And you can thank natural disasters in Japan and Chinese GM production for much of the result you are bragging on.
http://www.dailyfinance.com/2012/01/18/general-motors-were-no-1/
  • Shanghai GM, a roughly equal partnership with Chinese automaker SAIC, builds and sells cars under the familiar Buick, Chevrolet, and Cadillac brands. It sold 1.2 million vehicles in 2011, enough to make it China's passenger-car leader, according to GM.
  • SAIC-GM-Wuling, a three-way venture that builds inexpensive little commercial vans and trucks under the Wuling brand, and low-cost cars under the recently introduced Baojun brand. A small number of Wulings are exported and sold elsewhere under the Chevrolet Move nameplate. It sold just under 1.2 million vehicles in 2011.
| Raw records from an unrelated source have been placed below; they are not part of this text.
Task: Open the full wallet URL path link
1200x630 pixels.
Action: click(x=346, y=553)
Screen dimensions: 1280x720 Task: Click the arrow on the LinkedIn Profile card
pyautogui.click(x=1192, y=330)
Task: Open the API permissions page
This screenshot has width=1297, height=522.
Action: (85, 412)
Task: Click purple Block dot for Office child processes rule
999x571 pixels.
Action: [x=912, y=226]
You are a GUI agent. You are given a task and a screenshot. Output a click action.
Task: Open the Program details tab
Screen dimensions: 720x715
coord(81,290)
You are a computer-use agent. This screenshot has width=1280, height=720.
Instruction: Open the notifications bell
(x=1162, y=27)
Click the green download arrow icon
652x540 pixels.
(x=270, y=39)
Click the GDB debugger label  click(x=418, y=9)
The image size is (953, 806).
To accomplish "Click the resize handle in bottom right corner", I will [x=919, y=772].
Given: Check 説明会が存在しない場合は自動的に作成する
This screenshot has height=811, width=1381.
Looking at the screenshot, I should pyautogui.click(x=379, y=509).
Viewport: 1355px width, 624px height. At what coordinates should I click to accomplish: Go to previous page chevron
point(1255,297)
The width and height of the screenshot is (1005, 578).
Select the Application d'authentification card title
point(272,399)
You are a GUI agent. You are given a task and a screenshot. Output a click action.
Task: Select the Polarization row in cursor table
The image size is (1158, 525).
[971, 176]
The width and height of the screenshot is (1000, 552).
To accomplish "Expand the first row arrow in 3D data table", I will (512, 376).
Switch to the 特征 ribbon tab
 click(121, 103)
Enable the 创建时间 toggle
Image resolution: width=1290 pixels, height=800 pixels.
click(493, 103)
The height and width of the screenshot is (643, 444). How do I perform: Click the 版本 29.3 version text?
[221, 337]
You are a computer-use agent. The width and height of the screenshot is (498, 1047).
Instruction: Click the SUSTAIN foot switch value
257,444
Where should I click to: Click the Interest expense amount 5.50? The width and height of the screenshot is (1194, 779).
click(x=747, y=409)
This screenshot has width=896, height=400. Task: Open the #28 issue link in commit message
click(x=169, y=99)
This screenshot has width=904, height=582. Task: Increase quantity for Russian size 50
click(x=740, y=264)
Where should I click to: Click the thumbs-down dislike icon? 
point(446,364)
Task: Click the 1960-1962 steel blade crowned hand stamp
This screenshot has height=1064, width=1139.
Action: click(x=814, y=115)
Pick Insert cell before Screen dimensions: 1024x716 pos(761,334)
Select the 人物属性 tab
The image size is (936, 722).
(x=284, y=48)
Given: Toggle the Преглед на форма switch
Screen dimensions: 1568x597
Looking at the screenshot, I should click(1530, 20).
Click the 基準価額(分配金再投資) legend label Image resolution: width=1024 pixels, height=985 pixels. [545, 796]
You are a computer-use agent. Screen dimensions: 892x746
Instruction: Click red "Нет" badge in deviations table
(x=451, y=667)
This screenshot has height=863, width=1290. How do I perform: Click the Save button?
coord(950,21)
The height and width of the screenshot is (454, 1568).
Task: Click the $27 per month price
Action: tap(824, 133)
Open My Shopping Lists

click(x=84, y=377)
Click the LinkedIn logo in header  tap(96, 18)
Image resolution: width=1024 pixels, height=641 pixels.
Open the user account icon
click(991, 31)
GM is successful in China.....woo-woo......how the hell did that create jobs in the US?

But the market place that rewards entrepreneurship and profit making apparently doesn't agree with your argument that GM is a shining example.
If you bought the new GM stock when first released, you would have lost some serious money. Almost a third of it. Is that what you call a successful investment?

When GM reaches it's bottom, then it might be a good investment.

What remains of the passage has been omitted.